Apart from my two pregnancies, I’ve always been a meat eater, but after almost ten years of supermarket meat in the UK my husband and I decided that we would rather reduce the number of times a week that we eat meat, and buy organic meat to eat less often. This has worked exceptionally well and the meat we’ve been eating in the last two months has been amazing. In the balance, however, has been more vegetarian meals.

Vegetarian Step-by-Step Grilled Veggie Quinoa

Once upon a time I assumed a veggie meal meant salad with a side of cucumber. Not my favourite. But while it’s taken a few years, I’ve finally grown to understand how good vegetarian food can be.

I was recently invited to be part of the Parragon Books book club, and one of the first books I’ve received to review was the Love Food Vegetarian Step-By-Step cookbook*.

I am loving this book.

It really is ideal for beginner cooks, whether they’re five or 35, as each recipe uses basic, relatively simple ingredients, and a really good step by step guide to the directions.
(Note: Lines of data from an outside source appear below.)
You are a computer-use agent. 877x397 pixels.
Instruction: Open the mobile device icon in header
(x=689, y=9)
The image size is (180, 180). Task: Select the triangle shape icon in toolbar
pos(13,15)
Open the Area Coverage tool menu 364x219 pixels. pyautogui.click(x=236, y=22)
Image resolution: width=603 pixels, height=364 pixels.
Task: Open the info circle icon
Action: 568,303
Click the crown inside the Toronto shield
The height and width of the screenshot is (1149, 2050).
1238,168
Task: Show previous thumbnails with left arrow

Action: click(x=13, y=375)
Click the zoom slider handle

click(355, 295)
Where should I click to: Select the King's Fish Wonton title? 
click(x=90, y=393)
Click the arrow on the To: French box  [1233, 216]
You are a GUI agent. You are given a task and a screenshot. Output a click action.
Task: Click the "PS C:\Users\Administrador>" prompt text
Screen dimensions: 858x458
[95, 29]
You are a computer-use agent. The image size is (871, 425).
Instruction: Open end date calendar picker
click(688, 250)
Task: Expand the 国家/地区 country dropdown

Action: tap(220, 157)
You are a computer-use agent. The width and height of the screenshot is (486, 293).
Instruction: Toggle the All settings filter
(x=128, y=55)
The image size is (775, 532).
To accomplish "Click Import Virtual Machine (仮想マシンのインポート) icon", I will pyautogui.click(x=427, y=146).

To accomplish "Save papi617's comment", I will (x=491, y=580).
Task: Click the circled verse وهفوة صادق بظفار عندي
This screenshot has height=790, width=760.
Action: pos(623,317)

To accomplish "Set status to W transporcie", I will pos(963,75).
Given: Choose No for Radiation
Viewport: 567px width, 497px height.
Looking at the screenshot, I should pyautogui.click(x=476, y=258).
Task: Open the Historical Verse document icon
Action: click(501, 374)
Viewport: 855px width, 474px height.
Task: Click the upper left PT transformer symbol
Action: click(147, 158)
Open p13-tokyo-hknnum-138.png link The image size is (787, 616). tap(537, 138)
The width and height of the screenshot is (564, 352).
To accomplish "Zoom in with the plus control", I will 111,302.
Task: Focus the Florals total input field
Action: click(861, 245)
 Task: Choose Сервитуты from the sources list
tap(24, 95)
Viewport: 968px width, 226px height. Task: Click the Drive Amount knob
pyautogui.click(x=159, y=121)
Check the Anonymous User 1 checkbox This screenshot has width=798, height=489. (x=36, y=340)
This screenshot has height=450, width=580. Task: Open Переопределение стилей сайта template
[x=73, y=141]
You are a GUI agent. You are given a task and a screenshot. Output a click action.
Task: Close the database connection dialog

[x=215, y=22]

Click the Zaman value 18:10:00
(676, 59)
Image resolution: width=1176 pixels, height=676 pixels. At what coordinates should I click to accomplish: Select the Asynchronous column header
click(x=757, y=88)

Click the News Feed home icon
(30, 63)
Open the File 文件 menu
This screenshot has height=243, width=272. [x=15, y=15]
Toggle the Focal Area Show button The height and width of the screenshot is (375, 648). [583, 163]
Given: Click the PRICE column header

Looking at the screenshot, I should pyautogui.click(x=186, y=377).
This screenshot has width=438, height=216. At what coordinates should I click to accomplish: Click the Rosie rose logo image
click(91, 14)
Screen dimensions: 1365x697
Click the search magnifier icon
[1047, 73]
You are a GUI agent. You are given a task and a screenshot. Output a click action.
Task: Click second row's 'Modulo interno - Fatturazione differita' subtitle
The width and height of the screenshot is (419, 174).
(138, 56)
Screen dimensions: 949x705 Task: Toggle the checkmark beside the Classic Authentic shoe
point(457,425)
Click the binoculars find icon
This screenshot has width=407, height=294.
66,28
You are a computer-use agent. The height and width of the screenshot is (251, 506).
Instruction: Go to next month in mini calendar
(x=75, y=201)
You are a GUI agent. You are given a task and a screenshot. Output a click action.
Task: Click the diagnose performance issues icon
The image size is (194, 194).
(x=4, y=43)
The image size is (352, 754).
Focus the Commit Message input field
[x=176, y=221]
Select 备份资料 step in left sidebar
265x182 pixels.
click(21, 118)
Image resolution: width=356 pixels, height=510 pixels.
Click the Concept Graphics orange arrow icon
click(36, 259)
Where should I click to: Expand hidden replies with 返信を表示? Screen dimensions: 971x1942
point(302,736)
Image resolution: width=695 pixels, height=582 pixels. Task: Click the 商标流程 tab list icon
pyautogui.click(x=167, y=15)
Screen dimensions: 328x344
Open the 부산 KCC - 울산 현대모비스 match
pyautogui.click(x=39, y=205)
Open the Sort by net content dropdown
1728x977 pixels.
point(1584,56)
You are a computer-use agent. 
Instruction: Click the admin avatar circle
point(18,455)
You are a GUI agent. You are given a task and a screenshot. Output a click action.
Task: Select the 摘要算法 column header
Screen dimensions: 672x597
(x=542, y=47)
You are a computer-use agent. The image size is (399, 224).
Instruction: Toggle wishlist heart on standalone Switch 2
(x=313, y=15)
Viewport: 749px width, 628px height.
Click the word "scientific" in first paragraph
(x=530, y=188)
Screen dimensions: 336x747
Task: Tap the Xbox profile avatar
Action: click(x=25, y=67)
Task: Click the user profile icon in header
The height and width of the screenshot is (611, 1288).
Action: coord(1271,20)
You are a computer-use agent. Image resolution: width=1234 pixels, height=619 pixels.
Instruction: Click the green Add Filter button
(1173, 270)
The book is beautifully illustrated, with all the ingredients laid out in the first picture, what it all looks like in the preparation, and finally, the end result.

Another thing that is absolutely fabulous about this book is the fact that bits and pieces of recipes can be used together or apart. For example I used only the Cheese Pastry sticks bit of the Celeriac Soup With Cheese Pastry Sticks recipe. It’s nicely set out that you can, even as a beginner, choose the bits you want.

I own many cook books, most of which I know I’ll only ever make four or five recipes out of, but in this book, there are no recipes that I can say no, I’ll definitely never make that. It’s set to become a favourite, for sure.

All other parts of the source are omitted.